"""

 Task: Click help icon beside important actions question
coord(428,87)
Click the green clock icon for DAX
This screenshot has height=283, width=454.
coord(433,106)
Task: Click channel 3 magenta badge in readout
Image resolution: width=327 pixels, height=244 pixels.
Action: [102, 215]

"""
"""

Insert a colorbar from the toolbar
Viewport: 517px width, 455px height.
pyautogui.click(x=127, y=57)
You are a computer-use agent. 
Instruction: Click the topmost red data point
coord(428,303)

"""
"""

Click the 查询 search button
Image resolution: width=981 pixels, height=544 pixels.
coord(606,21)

"""

*WHAT IS NEEDED:*
Reproduce exactly the section above that begins at the line containing "Task: Click help" and ends at the line containing "Task: Click channel", leaving out all other lines.

*RESPONSE TO THE EXERCISE:*
 Task: Click help icon beside important actions question
coord(428,87)
Click the green clock icon for DAX
This screenshot has height=283, width=454.
coord(433,106)
Task: Click channel 3 magenta badge in readout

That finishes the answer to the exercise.